Collected data entries:

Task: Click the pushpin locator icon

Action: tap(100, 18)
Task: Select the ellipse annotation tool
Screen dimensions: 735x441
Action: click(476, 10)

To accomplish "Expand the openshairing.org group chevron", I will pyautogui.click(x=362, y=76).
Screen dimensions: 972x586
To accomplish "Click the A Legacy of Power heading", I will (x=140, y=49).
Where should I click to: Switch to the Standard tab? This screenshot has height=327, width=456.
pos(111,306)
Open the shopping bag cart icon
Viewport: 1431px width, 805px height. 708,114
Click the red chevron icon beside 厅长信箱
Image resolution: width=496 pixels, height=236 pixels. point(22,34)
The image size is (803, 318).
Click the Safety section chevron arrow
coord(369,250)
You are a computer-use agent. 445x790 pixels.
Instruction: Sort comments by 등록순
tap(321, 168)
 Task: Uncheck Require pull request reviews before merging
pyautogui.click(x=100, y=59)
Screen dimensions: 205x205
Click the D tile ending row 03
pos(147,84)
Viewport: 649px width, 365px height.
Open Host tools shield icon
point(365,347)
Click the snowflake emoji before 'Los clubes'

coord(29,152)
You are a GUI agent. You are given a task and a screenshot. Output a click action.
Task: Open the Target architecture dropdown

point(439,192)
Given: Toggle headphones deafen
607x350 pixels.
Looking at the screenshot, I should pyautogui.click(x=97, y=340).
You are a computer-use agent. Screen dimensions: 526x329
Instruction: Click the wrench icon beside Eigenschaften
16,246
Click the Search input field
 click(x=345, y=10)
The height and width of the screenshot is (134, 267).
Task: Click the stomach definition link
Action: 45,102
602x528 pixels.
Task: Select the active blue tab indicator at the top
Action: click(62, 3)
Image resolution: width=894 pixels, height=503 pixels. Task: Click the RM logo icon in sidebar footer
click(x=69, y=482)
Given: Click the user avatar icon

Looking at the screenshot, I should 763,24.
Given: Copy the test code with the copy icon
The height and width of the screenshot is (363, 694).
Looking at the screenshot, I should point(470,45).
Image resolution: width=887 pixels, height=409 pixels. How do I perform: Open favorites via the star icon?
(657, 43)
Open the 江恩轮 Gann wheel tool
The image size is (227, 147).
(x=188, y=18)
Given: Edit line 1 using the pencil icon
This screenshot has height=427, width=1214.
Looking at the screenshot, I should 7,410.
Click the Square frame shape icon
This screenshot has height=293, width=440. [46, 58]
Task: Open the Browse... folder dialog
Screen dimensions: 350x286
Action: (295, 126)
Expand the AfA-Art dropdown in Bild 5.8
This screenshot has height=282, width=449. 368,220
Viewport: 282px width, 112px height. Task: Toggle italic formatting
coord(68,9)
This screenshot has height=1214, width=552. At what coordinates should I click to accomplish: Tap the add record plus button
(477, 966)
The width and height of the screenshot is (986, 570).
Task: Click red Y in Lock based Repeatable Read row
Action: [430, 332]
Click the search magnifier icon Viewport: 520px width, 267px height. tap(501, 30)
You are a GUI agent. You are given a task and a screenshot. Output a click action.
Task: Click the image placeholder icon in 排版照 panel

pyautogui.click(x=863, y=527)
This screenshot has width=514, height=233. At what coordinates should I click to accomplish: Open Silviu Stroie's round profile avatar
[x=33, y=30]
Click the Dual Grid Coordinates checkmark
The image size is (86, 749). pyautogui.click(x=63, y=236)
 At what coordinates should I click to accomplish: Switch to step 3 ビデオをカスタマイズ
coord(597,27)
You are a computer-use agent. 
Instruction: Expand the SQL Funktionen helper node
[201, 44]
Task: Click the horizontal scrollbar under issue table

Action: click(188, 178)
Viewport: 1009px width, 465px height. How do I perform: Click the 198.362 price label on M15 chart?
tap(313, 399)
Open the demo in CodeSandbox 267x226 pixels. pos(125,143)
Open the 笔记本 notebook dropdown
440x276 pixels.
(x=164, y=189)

◆ Your goal
Match on "computer": copy every line in the records that has it.

◆ Solution below
You are a computer-use agent. 445x790 pixels.
You are a computer-use agent. Screen dimensions: 526x329
You are a computer-use agent. 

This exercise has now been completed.